You could almost see the sepia tone – a woman wearing a nine-yard sari stood smiling beside a gramophone. She was accompanied by her husband, who was dressed in a dhoti coupled with a classic Maharashtrian coat. The scenery behind them was hand painted, and they made a handsome pair. As the woman changed back into her dress and sneakers, the photographer connected his digital camera to a computer so he could email them the portrait.
The couple was one of several families that visited The Old World Photo Studio at the Piramal Gallery, in Mumbai’s National Centre for Performing Arts, earlier this month. To celebrate World Photography Day on August 18, Mumbai-based photographer Shirish Karrale and his wife Varsha Karrale invited families to pose for portraits in their traditional attire. The project was open to participants for three days, over the course of which Karrale, Varsha and their assistants photographed over 75 families.
No airbrushed beauties
Karrale, who works at an advertising firm, said he had photographed several celebrities and models through his career, but felt the desire to capture portraits of regular people because of a chance comment by his wife. “She said to me, ‘Your models and slim and trim, but what about normal women?’ I decided that I wanted to capture the phenomenon that we refer to as Indian beauty,” said Karrale. “And then a picture was brought to me for retouching, which was from the 1960s. I have always been fond of old pictures, especially the ones taken by Raja Deen Dayal. So I wondered why we don’t shoot pictures like this anymore,” he said.
Karrale first decided to design a traditional photo studio and shoot pictures of people clad in traditional attire in 2010. He studied hundreds of old pictures to replicate the outfits that people wore when they visited photo studios. “I had to see if people wore shawls or angarakhas, what kind of caps they wore and how they dressed up when they went to a studio for a portrait,” he said. To imitate the pleasant, nostalgic aesthetic of the photo studios, he hunted for antique chairs, old carpets and gramophones.
When the experimental shoot churned out satisfactory pictures, Karrale first decided to open his project to the public at the Kala Ghoda Fest in 2011. The operation was similar to the one at the NCPA – he was assisted by his wife Varsha, who is a commercial artist and curator. At a studio designed by the couple, visitors changed into traditional clothes and posed for portraits.

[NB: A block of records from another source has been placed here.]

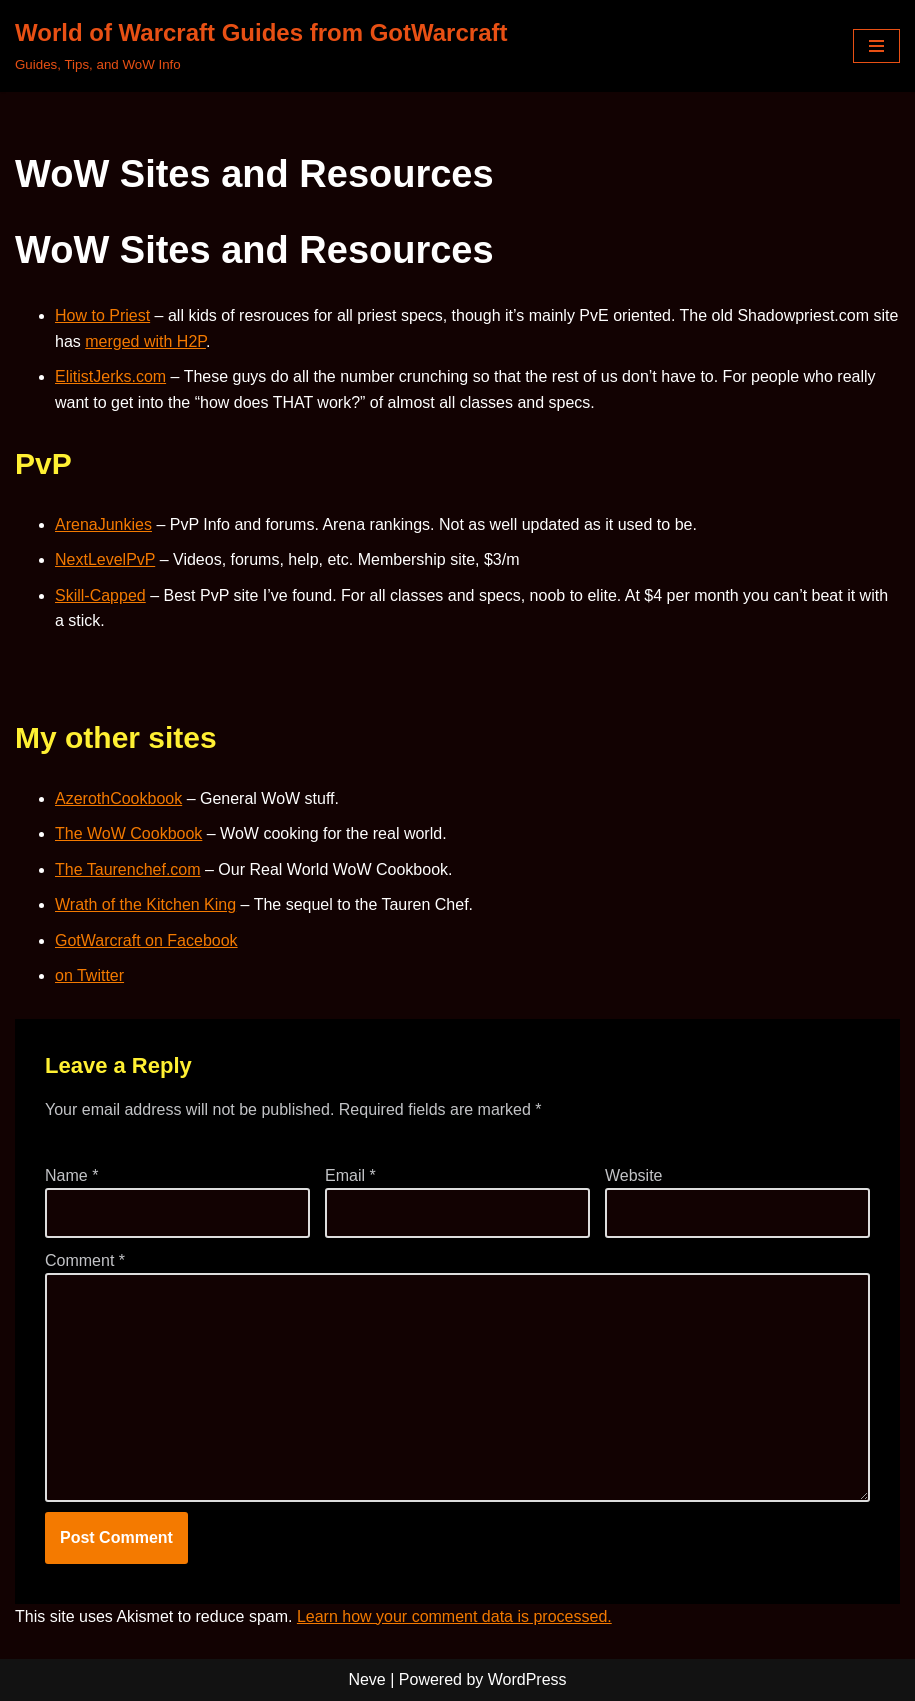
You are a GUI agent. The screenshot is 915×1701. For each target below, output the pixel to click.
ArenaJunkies (103, 524)
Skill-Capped (100, 595)
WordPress (527, 1679)
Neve (366, 1679)
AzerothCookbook (118, 798)
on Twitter (89, 975)
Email (350, 1175)
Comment (85, 1260)
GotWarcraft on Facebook (146, 940)
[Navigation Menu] (876, 46)
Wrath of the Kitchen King (145, 904)
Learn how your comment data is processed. (454, 1616)
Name (71, 1175)
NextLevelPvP (105, 559)
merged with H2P (145, 341)
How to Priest (102, 315)
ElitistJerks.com (110, 376)
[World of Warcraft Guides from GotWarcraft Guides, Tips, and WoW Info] (261, 46)
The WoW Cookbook (128, 833)
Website (634, 1175)
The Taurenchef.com (128, 869)
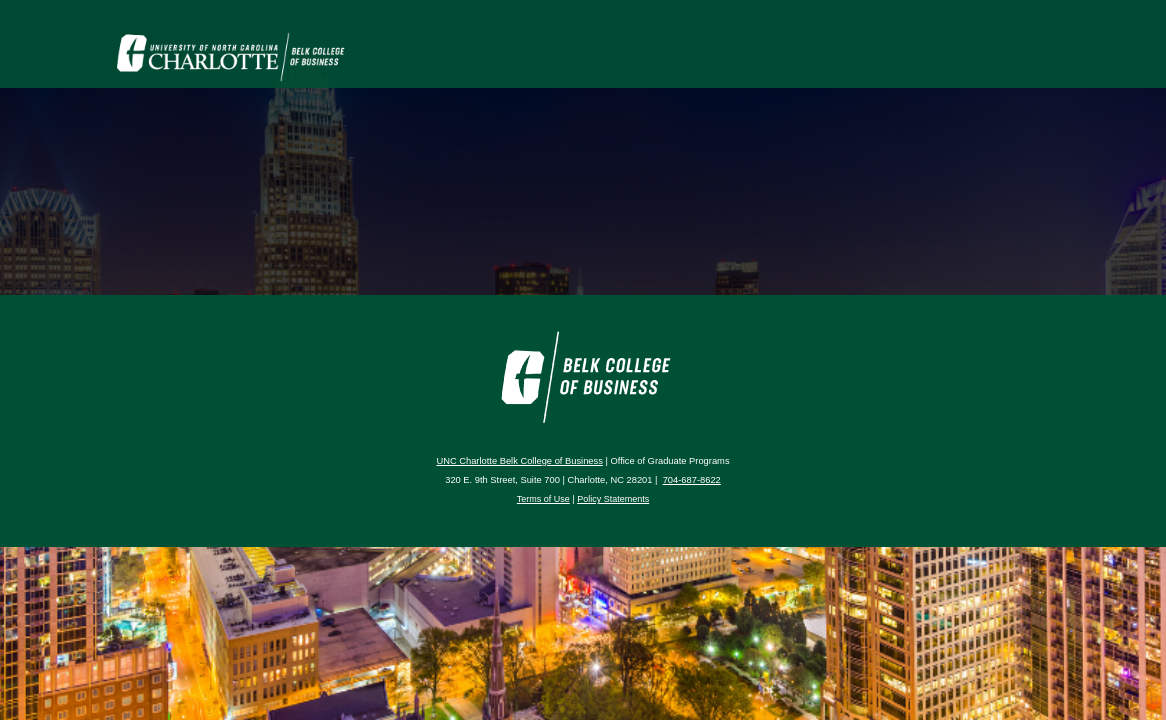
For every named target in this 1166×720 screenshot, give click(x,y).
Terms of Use (543, 499)
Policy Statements (613, 499)
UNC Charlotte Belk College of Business (519, 461)
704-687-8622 (692, 480)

The participants left their e-mail addresses with Karrale, who processed the images and sent them digital copies.
“For the photo studio in Kala Ghoda, we created a small green room, and people would get ready within 15 minutes,” Varsha said. “We clicked pictures of around thousand families in those nine days, and people really appreciated the concept.”
This was how the couple decided to replicate the concept for The Old World Photo Studio at the NCPA. They provided participants with stitched nine-yard sarees and dhotis, along with appropriate accessories like bags and caps and the studio was slightly modified.
“Although we announced that it was meant to be a family portrait with people wearing their traditional dresses, we kept some clothes ready,” Varsha said. “To my surprise, I found that many people were not aware about how to drape a normal saree, how to take the pallu, or even what a mangalsutra is,” said Varsha.
Varsha was also pleasantly surprised when she encountered families that had preserved their traditional jewellery and clothes, some of which they claimed were over a hundred years old. “Some people had maintained their great-grandparents’ jewellery so beautifully, the jewels had been kept apart from their usual, everyday ornaments,” said Varsha. “The families proudly demonstrated how each ornament was meant to be worn. I learnt so many things from them.”
Dressing up in their traditional clothes gave the participants an opportunity to become acquainted with objects that are considered part of their cultural heritage. For instance, Varsha also provided interested participants with a Maharashtrian nath, the nose-pin that is traditionally worn by women on auspicious occasions.
Apart from Maharashtrian families, who came wearing “tremendously rich and well-preserved old nine-yard sarees,” Varsha noted that many Gujarati, Sindhi and Bengali families also visited the studio dressed in grand traditional attires. “We didn’t want to put any restriction on the kind of clothes the people wore, so I had the opportunity to be proud of the variety of people that live in India,” she said.
Family photographs are irreplaceable fragments of personal and social history, not only because they are emphatic testaments to a specific way of life, but also because they are treasured over several generations. The Old World Photo Studio allowed participants to experience a portion of the personal histories that they had preserved over decades, and also create tangible memories for posterity.
Karrale remarked that projects like this give him tremendous personal satisfaction. “People enjoying photography is very important to me,” he said.
Posing for family portraits at a studio was once an elaborate social activity. Although the traditional family portrait has now been replaced by group selfies, Karrale said that he hoped to remind people of the charm of studio photography. “Very few people are really interested in carefully posed family portraits now,” he said. “This was just a very good opportunity for families to come together and shoot beautiful pictures.”